- _What you should do_: Find each line in the records below that contains the word "home", and copy it out.

- _Exercise input_:
☆ ☆ ☆ ☆ ☆ ☆ ☆

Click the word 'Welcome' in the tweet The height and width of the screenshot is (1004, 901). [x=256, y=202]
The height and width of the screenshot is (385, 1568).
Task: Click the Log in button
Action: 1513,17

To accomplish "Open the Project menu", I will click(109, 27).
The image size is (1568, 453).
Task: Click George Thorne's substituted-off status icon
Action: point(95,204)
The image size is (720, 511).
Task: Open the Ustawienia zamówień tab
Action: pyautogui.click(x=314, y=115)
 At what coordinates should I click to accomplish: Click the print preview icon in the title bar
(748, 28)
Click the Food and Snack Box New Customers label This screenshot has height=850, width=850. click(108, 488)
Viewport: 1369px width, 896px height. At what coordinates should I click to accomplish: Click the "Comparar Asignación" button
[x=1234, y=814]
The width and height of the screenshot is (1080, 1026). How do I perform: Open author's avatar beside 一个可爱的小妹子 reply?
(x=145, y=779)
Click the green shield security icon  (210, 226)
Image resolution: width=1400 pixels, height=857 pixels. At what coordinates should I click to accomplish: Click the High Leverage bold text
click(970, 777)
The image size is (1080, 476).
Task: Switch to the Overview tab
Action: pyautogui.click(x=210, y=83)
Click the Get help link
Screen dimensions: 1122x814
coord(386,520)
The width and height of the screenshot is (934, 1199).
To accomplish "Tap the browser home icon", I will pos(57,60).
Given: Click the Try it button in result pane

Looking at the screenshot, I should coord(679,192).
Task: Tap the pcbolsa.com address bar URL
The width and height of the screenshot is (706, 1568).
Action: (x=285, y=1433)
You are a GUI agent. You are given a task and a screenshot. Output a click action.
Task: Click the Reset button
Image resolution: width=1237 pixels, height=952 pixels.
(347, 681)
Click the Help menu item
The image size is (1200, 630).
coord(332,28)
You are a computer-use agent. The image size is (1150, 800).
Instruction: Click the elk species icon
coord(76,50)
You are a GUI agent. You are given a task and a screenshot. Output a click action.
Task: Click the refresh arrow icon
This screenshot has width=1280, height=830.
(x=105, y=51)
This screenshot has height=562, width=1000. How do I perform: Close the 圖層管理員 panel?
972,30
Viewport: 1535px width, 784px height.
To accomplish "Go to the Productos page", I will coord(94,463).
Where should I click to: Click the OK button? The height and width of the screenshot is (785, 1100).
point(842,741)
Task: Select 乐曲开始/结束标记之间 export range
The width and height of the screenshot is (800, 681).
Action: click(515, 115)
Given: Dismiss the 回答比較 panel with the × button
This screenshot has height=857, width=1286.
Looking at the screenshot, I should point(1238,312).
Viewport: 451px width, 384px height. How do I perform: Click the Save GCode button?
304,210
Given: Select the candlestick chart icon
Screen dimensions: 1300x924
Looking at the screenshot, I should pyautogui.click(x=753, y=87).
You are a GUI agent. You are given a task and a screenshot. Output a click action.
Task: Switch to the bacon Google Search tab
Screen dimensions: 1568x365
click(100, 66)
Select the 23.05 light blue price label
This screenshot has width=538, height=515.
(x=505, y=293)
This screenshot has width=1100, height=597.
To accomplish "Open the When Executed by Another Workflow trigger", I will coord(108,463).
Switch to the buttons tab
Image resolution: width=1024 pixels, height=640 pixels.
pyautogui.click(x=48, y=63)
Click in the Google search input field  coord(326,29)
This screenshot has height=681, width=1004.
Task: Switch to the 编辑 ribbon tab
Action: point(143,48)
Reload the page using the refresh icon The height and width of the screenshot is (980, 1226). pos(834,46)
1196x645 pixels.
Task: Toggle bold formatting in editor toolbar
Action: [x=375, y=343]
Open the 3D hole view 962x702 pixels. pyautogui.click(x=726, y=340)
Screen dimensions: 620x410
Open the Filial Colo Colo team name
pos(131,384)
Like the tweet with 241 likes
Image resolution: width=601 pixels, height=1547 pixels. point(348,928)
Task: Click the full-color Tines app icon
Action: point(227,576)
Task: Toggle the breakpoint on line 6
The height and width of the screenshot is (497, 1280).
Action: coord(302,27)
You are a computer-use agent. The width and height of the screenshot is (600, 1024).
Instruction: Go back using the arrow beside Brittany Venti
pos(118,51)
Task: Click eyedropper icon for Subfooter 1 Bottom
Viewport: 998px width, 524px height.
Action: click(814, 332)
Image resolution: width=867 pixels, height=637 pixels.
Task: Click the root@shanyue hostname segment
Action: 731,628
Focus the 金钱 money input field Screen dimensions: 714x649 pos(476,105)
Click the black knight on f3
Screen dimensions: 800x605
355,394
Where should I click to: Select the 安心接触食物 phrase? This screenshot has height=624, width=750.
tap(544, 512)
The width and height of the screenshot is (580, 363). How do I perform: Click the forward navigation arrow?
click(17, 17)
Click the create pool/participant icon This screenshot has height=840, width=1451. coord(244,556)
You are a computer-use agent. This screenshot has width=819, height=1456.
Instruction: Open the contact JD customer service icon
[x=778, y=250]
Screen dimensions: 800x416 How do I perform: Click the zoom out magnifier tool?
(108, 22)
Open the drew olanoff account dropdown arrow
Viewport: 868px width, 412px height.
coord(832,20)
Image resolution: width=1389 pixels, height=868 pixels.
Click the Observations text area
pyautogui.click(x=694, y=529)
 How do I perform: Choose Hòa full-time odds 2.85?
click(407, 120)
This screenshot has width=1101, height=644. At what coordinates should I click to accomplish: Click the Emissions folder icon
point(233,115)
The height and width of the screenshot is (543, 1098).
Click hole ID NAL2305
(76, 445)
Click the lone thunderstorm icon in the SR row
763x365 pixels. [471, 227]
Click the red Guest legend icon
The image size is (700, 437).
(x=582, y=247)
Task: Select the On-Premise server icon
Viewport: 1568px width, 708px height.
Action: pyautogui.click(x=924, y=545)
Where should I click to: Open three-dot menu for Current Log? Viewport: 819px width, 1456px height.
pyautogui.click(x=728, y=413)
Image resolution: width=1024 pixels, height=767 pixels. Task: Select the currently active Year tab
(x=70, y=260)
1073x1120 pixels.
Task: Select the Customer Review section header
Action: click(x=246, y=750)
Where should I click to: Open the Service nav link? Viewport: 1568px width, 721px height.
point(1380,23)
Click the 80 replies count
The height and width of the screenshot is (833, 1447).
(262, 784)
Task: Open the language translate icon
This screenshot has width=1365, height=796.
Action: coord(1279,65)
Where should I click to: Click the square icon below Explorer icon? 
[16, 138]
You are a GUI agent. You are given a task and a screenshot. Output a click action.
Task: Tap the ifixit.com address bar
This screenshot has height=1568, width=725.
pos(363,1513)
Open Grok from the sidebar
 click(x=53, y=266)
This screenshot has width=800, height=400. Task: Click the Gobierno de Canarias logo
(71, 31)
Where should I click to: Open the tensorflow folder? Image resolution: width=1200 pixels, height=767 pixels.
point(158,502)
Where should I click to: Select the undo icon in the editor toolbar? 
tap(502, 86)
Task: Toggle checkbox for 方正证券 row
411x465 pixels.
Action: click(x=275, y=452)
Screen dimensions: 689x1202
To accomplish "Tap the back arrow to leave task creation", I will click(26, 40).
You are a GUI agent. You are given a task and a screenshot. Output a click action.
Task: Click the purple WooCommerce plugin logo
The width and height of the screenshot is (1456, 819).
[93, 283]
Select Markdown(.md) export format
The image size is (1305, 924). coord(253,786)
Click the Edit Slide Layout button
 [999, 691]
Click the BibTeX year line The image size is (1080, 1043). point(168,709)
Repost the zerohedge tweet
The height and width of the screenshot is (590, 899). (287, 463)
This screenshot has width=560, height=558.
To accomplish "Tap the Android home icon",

☆ ☆ ☆ ☆ ☆ ☆ ☆

- _Problem solution_:
To accomplish "Tap the browser home icon", I will pos(57,60).
To accomplish "Tap the Android home icon",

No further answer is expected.